ECLIPSE: An Evolutionary Computation Library for Instrumentation Prototyping in Scientific Engineering
Max Foreback, Evan Imata, Vincent Ragusa, Jacob Weiler, Jonathan Sy, Christina Shao, Joey Wagner, Dylan Wells, Rick Marcusen, Katherine G. Skocelas, Aman Hafez, Amy Conolly, Kyle R. Helson, Rajiv Ramnath, Wolfgang Banzhaf, Charles Ofria, Marcin Pilinski, Bryan Reynolds

TL;DR
ECLIPSE is a flexible evolutionary computation framework designed to interface with complex scientific simulators, enabling efficient design exploration of hardware like antennas and spacecraft geometries.
Contribution
The paper introduces ECLIPSE, a modular EC framework that integrates domain-specific simulators with physically constrained design representations for scientific hardware.
Findings
Evolved antennas with sensitivity comparable to interferometric arrays.
Optimized spacecraft geometries for drag reduction.

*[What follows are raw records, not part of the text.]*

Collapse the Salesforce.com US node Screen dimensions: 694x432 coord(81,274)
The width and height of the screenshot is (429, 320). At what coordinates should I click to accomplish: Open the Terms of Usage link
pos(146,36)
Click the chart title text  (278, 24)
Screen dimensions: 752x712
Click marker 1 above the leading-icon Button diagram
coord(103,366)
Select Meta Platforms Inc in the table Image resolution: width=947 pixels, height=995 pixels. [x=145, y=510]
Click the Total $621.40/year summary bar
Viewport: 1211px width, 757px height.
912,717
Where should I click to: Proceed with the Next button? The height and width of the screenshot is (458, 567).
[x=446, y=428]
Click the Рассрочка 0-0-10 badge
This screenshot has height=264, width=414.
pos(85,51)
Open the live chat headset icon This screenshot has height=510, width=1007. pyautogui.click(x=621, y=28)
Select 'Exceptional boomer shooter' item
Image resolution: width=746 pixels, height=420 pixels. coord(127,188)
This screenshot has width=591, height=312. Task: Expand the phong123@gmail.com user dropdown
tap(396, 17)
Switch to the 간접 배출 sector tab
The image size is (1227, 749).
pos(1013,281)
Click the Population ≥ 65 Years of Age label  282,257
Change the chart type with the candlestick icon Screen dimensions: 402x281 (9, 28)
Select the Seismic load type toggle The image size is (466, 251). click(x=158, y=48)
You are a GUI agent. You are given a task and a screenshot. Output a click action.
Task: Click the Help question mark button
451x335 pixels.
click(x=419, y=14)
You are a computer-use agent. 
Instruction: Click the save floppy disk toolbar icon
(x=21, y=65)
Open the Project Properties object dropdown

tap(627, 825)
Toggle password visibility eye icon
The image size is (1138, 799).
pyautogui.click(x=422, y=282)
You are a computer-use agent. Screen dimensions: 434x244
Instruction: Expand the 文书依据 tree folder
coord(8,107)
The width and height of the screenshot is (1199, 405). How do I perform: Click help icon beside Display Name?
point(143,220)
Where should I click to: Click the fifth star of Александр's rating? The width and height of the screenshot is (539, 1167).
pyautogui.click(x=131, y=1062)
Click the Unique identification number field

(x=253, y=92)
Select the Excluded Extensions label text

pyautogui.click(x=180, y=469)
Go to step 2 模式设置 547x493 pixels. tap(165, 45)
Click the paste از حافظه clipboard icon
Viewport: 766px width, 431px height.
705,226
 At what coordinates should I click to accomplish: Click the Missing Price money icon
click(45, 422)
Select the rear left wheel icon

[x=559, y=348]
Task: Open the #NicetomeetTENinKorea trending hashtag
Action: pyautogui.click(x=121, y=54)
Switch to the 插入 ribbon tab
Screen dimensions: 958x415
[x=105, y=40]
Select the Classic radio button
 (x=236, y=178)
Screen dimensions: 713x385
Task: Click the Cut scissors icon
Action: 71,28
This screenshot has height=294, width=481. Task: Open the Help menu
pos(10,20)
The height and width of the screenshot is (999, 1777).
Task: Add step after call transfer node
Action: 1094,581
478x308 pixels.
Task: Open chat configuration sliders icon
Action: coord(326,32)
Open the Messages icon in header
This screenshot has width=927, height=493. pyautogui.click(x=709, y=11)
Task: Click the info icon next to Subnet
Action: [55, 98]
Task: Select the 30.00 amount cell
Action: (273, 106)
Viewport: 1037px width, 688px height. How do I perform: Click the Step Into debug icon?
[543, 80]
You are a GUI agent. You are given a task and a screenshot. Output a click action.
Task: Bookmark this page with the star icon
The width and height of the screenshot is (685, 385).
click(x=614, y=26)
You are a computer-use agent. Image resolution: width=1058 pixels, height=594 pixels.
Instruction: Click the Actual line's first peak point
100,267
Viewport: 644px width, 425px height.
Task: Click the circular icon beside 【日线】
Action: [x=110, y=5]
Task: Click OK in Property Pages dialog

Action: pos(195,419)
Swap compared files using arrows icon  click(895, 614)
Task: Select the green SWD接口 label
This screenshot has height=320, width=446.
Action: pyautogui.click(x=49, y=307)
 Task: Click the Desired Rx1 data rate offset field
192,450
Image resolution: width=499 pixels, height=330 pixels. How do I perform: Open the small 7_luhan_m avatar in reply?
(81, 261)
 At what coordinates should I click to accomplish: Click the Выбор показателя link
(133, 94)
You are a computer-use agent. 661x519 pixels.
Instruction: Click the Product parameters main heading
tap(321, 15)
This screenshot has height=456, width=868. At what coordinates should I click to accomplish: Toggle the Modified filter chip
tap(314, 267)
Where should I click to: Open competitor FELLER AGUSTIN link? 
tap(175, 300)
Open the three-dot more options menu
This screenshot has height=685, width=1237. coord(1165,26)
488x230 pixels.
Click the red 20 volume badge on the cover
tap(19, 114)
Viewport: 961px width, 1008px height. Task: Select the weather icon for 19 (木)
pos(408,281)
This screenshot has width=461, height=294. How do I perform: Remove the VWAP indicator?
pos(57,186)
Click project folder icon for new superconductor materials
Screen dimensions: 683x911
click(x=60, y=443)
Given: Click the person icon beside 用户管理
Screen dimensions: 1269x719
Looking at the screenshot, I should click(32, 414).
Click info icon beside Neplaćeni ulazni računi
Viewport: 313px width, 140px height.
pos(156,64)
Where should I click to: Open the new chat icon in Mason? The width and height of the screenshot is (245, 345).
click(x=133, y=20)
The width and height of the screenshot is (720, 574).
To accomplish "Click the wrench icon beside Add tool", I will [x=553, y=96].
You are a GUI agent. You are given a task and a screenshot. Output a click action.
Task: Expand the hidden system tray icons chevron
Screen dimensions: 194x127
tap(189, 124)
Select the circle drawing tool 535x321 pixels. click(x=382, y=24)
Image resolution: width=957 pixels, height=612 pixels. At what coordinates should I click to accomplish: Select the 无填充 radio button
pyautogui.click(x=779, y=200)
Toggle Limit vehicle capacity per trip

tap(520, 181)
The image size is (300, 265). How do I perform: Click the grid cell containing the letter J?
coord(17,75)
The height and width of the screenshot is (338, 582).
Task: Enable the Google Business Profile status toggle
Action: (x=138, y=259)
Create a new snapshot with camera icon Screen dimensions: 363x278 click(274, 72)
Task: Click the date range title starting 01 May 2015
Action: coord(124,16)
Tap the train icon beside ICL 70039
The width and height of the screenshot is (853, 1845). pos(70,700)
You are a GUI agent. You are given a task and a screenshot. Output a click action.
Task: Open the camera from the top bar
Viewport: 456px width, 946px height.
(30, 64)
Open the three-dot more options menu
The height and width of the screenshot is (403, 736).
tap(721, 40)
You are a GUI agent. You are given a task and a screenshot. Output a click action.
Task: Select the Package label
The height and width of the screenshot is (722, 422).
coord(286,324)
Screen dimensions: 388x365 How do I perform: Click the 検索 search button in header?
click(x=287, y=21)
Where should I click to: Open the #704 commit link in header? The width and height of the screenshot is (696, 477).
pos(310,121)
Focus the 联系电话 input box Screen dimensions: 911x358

Facilitated interdisciplinary collaboration in hardware design.
Abstract
Designing scientific instrumentation often requires exploring large, highly constrained design spaces using computationally expensive physics simulations. These simulators pose substantial challenges for integrating evolutionary computation (EC) into scientific design workflows. EC typically requires numerous design evaluations, making the integration of slow, low-throughput simulators challenging, as they are optimized for accuracy and ease of use rather than throughput. We present ECLIPSE, an evolutionary computation framework built to interface directly with complex, domain-specific simulation tools while supporting flexible geometric and parametric representations of scientific hardware. ECLIPSE provides a modular architecture consisting of (1) Individuals, which encode hardware designs using domain-aware, physically constrained representations; (2) Evaluators, which prepare…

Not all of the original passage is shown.